La proposta di legge e la consultazione pubblica
La conclusione della consultazione online (in cui sono intervenute 69 persone con più di 330 commenti) ha coinciso con un incontro di approfondimento dei punti più critici emersi in questi mesi, organizzato dall’Intergruppo parlamentare per l’Innovazione tecnologica con la collaborazione dell’associazione Stati Generali dell’Innovazione, e a cui hanno partecipato, insieme ai parlamentari Ivan Catalano e Veronica Tentori, diverse organizzazioni tra cui Airbnb, Altroconsumo, Cauto, Confcommercio, Federalberghi, Gnammo, “La Ruche qui dit Oui!” (l’Alveare-che-dice-sì), Palloncino Rosso, oltre che esponenti del mondo universitario.

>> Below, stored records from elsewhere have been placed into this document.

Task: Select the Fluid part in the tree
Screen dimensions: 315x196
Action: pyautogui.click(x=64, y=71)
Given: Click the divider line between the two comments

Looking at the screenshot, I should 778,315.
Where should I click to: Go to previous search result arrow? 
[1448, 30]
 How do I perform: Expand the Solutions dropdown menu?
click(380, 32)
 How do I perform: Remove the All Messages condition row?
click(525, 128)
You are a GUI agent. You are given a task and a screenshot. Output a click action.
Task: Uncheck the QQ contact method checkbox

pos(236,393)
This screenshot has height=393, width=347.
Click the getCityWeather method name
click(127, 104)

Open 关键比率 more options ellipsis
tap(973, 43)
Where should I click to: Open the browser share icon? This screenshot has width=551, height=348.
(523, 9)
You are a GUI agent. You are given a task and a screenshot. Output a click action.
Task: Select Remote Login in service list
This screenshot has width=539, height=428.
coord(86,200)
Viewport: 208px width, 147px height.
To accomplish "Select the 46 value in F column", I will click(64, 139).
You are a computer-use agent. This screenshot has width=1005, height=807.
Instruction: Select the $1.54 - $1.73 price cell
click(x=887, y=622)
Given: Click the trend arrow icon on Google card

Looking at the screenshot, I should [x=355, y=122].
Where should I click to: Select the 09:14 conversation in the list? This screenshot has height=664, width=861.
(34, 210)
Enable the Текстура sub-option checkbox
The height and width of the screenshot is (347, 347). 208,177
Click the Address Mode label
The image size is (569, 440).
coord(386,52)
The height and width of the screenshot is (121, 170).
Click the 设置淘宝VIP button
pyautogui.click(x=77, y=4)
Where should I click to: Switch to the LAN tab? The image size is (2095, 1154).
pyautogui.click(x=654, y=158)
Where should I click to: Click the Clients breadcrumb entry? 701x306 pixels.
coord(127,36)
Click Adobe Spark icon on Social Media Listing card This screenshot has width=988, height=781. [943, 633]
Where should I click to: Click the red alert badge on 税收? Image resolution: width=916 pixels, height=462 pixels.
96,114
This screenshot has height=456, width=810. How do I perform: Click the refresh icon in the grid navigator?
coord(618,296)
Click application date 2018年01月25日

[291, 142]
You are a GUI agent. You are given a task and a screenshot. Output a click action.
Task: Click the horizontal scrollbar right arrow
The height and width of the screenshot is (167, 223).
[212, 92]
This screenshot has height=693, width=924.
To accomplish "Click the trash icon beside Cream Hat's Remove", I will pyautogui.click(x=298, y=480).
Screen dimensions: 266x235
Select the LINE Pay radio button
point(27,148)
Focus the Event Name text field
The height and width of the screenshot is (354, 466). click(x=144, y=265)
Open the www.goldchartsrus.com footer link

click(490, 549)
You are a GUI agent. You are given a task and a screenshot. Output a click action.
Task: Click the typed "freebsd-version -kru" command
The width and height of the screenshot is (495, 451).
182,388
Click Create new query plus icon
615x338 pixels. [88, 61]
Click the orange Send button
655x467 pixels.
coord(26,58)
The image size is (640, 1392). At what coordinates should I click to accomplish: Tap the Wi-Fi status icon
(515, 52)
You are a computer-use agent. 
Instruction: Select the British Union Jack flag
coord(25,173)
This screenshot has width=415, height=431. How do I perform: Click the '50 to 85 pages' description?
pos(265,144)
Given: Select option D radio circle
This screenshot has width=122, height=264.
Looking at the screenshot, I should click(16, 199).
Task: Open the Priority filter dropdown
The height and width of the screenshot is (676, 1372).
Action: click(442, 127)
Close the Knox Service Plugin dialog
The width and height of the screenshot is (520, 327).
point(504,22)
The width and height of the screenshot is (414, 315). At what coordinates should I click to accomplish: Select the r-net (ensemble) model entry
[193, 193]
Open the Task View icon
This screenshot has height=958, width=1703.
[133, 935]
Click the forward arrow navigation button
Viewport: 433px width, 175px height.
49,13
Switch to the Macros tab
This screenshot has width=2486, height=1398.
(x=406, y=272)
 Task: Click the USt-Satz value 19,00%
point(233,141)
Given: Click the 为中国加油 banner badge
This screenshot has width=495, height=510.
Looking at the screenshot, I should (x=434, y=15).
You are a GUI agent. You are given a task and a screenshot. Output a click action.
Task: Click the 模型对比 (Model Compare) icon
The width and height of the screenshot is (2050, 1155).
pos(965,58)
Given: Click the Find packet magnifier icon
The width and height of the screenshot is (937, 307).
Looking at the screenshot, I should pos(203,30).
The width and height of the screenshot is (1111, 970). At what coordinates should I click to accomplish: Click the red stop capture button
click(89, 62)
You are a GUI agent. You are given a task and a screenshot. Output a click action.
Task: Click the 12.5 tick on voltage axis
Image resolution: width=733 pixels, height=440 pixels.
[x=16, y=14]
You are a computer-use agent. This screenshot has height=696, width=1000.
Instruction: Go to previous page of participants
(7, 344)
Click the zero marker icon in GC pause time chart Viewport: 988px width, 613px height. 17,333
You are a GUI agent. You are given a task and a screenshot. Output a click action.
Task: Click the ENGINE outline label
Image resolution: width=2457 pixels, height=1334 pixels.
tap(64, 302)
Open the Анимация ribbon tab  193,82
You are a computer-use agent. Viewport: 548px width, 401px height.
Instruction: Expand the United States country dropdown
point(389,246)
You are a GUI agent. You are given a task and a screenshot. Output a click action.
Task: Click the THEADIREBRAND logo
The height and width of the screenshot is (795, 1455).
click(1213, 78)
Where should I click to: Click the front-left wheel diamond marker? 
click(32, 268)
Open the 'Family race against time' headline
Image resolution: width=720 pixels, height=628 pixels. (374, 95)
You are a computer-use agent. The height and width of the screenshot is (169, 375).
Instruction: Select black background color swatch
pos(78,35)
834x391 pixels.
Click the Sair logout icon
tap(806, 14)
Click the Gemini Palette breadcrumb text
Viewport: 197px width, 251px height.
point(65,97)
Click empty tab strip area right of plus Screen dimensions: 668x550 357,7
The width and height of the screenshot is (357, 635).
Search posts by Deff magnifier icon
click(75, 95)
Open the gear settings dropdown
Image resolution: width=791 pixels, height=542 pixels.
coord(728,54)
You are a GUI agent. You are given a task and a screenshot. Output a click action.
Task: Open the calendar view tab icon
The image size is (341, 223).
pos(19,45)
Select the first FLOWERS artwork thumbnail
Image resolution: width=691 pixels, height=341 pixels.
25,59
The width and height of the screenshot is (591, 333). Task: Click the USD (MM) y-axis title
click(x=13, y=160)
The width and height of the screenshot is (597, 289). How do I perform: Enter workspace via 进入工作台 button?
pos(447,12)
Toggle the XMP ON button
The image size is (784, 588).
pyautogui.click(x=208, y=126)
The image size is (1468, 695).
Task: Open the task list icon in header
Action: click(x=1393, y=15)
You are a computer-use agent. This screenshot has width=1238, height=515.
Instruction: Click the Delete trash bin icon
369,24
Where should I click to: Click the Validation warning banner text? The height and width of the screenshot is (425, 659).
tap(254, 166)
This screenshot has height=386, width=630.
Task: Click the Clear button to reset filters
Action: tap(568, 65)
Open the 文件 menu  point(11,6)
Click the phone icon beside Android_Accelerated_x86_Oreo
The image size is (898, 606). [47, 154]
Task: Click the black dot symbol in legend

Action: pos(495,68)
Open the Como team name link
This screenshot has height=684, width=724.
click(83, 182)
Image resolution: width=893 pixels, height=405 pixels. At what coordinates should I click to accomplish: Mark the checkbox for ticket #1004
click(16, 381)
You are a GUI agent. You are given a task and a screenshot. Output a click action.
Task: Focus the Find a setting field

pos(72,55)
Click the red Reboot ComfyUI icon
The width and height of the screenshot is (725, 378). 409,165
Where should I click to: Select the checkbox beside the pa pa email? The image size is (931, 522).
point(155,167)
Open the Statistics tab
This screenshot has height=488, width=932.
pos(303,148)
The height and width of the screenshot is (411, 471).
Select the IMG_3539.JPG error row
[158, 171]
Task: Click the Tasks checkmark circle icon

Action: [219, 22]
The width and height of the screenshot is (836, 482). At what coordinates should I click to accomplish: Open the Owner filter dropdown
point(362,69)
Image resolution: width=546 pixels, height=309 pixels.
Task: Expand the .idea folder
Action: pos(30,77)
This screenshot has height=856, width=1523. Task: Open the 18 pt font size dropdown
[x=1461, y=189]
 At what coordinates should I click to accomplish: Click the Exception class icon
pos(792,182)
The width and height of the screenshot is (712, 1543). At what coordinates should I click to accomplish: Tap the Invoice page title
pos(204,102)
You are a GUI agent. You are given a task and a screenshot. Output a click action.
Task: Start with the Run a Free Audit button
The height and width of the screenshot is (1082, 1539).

Mi sembra che siano venute conferme e specificazioni importanti rispetto ai punti già emersi al giro di boa della consultazione online.
I punti evidenziati come condivisi, rimangono tali. In particolare:
- sono presenti posizioni di contrarietà alla presenza della legge in sé, ma sembra che da parte degli operatori di piattaforma, delle associazioni di categoria e dei consumatori la condivisione dell’approccio alla regolamentazione orizzontale prevalga;
- la scelta dei gestori come sostituti d’imposta in generale viene condivisa, ma si ha l’impressione che il tema debba essere confermato dopo una verifica sulla casistica di applicazione della legge;
- la soglia dei 10mila euro di reddito per il discrimine tra operatori non professionisti e professionisti (a cui si applica il 10% di tassazione) è coerente con i criteri suggeriti dalla Commissione UE, condivisa dagli operatori e anche dal recente studio Airbnb, dove il dato più frequente per gli utenti operatori non professionisti è di 2.300 euro.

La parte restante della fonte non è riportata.